• Exercise goal
Identify all lines in the listing that include the word "width", and copy them out.

• Given entries

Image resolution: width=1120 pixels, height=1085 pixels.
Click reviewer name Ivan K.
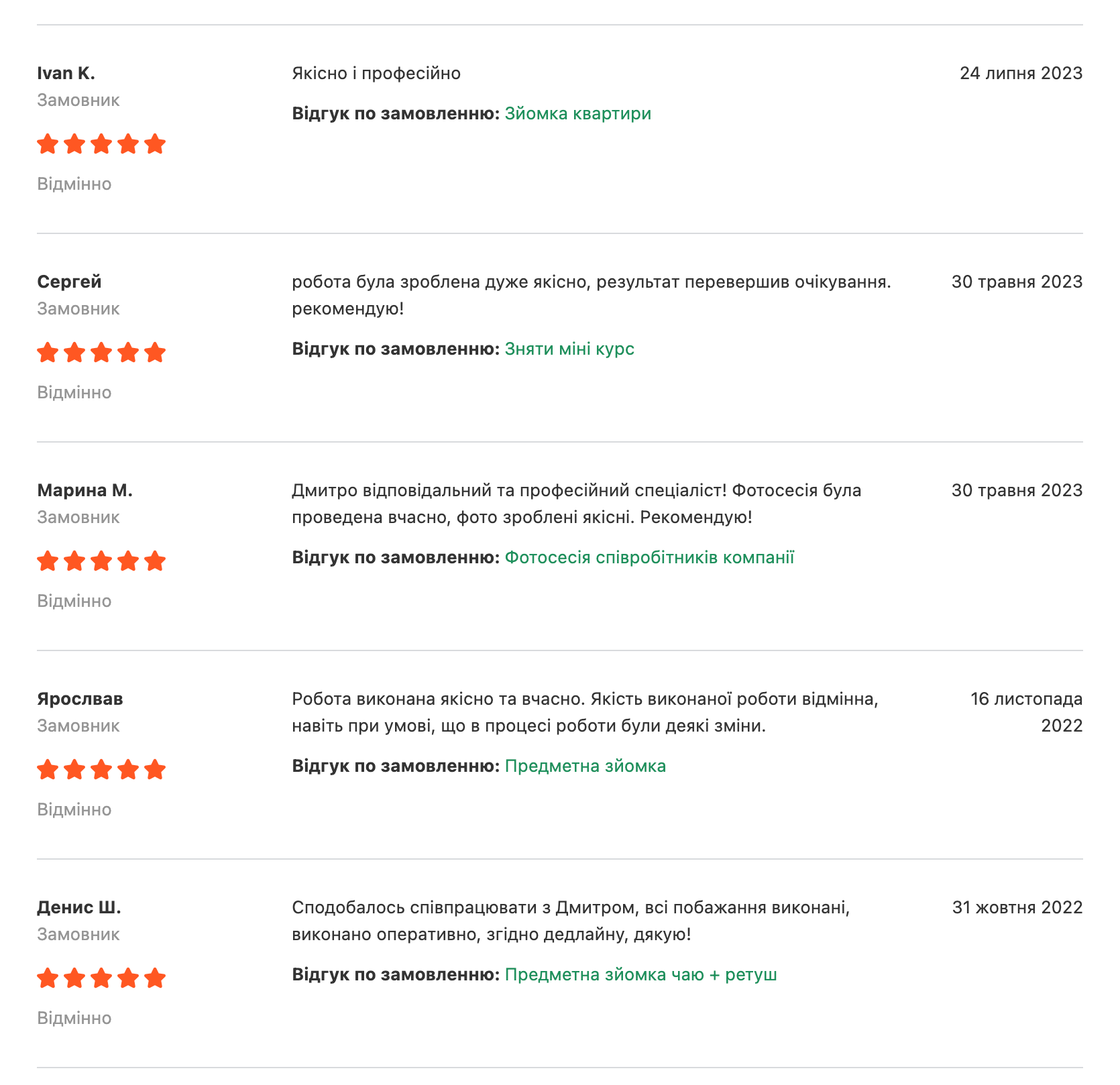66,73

* * *

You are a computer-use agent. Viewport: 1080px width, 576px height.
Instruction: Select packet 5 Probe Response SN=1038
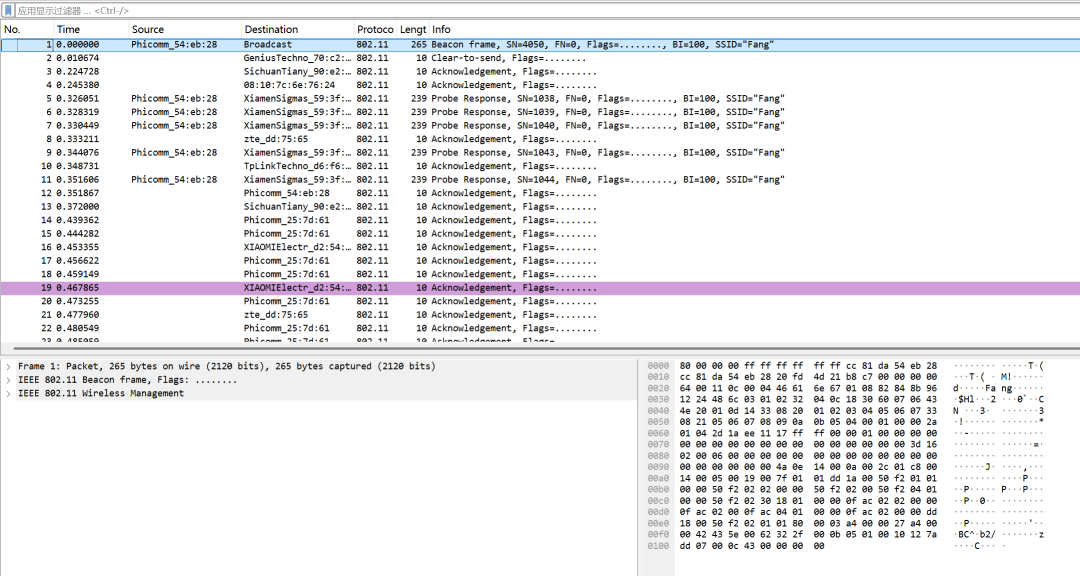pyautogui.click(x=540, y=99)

• Written response
Image resolution: width=1120 pixels, height=1085 pixels.
You are a computer-use agent. Viewport: 1080px width, 576px height.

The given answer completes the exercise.